Real Madrid's youth academy creating revenue but not first team players

Over the past decade, La Fábrica has brought in 300 million euros, but only four players from the youth teams have made the grade with Madrid's first team.

Update:
Real Madrid's youth academy creating revenue but not first team players

There is no shortage of talent at Real Madrid's youth academy in Valdebebas - or money. During the past decade, Real Madrid have boosted their coffers by 300 million euros by selling players who have come up through the youth teams and that has proved a significant source of income for the club. According to the club's official figures, the cost of running their youth academy is 20.8 million euros per year, which shows that in terms of profit at least, it has been a very successful enterprise. However, on a sporting level, since 20089, Madrid have tended to sell most of their home-grown players rather than groom them for their own first team squad.

Four home-grown players in Madrid's first team squad

Out of La Fábrica, 83 players are currently playing for other clubs - 42 in Spain and 41 abroad. In Zidane's squad, just four players have come up through the ranks at the club -  Carvajal, Nacho, Lucas Vázquez and Mariano.
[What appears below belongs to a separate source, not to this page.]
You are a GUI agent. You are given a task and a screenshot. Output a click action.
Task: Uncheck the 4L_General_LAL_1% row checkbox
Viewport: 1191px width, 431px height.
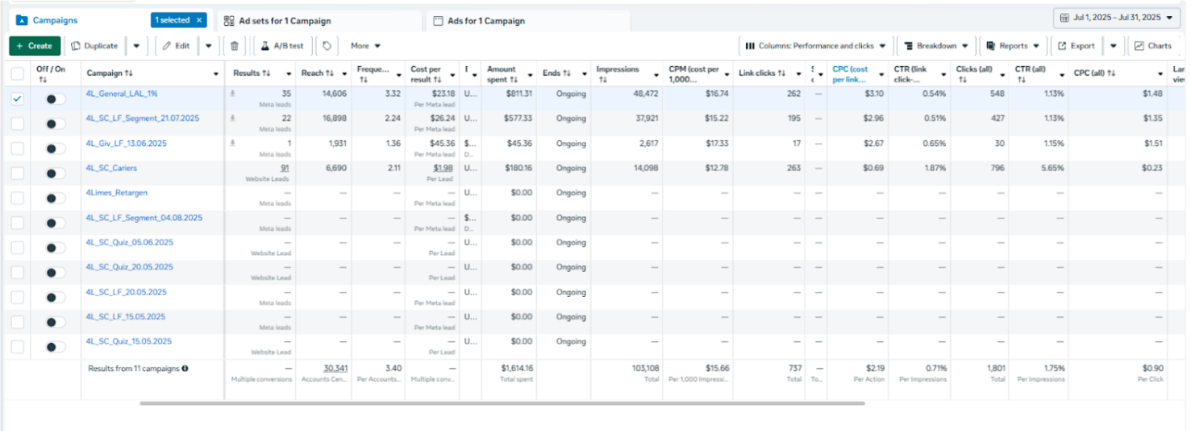[17, 98]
The first three have furthered their careers alongside the senior players albeit in different measures of success, while Mariano has made a smaller contribution although he has managed to keep his place in the second most successful Madrid side of all-time.

Carvajal, who as a kid symbolically laid the cornerstone of Madrid's new sporting complex in 2004, entered the academy two years earlier in 2002 and was registered for the first team squad in 2013; Nacho, joined in 2001 and made the first team squad in 2012; Lucas, in 2007 and 2015; and Mariano, in 2011 and 2015, leaving to join Olympique Lyon in 2017 only to return to the Bernabéu the following year.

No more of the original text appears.